» Liste des exercices
[1] Répondez aux questions suivantes à l'aide du texte sur la liberté de la presse.
(a) Qui a fait de la liberté de la presse le principe cardinal de l'État moderne ?
(b) Combien de temps avant les acteurs de la Révolution française l'ont-ils fait ?
(c) Quel mythe se propage, selon la dernière phrase, à l'intérieur des frontières nationales comme à l'échelle internationale ?
[2] Rédigez la suite du texte sur la liberté de la presse, à partir de sa dernière phrase.

» Texte à analyser

###

Liberté de la presse - crédits : Keystone-France/ Gamma-Keystone/ Getty Images

Liberté de la presse

Les auteurs de la Constitution américaine, quelques années seulement avant les acteurs de la Révolution française, ont fait de la liberté de la presse le principe cardinal de l'État moderne, la condition d'exercice des libertés politiques ou personnelles, cette aune permettant de mesurer le degré d'accomplissement, pour une société démocratique, de son idéal de citoyenneté et de réalisation du bonheur personnel. Quelle distance sépare aujourd'hui les commandements de la liberté de la presse et les réalités, immanquablement décevantes, de son exercice ? Cet écart entre l'idéal et la réalité, toujours trop grand, n'est-il pas plus difficile à apprécier, tandis que se propage, à l'intérieur des frontières nationales comme à l'échelle internationale, le mythe du « quatrième pouvoir » ?

###

» Données affichées
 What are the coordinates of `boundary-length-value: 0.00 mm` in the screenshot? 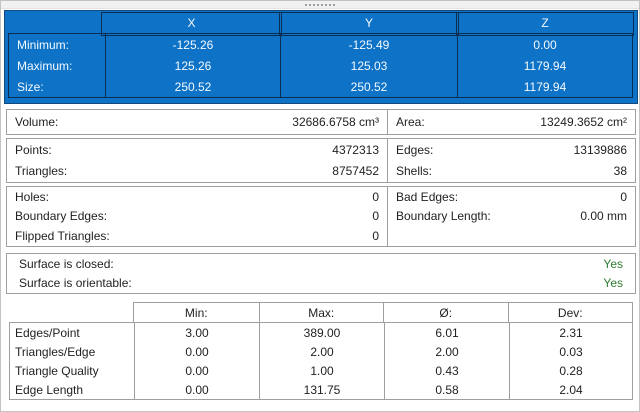 It's located at (604, 216).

###

» Corrigé des exercices
[1]
(a) Les auteurs de la Constitution américaine.
(b) Quelques années seulement avant eux.
(c) Le mythe du « quatrième pouvoir ».

[2]
De la conquête d'une liberté aux réalités nouvelles

En 1835, Alexis de Tocqueville voyait dans la multiplication des journaux l'avènement d'une société nouvelle, moins individualiste certes, et plus attachée, selon lui, à l'égalité entre les hommes qu'aux progrès de la liberté. En 1894, Émile Zola instruisait le procès du journalisme naissant : « L'information, écrivait-il, a transformé le journalisme, tué les grands articles, tué la critique littéraire, donné chaque jour plus de place aux dépêches, aux nouvelles, grandes ou petites, aux procès-verbaux des reporters et des interviewers. »

Entre ces deux dates, le journaliste moderne est né, en même temps que les premiers grands quotidiens. Tandis que ces journaux gagnaient des lecteurs, par centaines de milliers ou par millions, d'abord en France, ensuite aux États-Unis et en Grande-Bretagne, les journalistes étaient établis dans un rôle social inédit, cumulant l'autorité du savoir et l'art de la communication, à la fois historiens du présent et interprètes assermentés de la vie quotidienne, celle des puissants et des gens ordinaires.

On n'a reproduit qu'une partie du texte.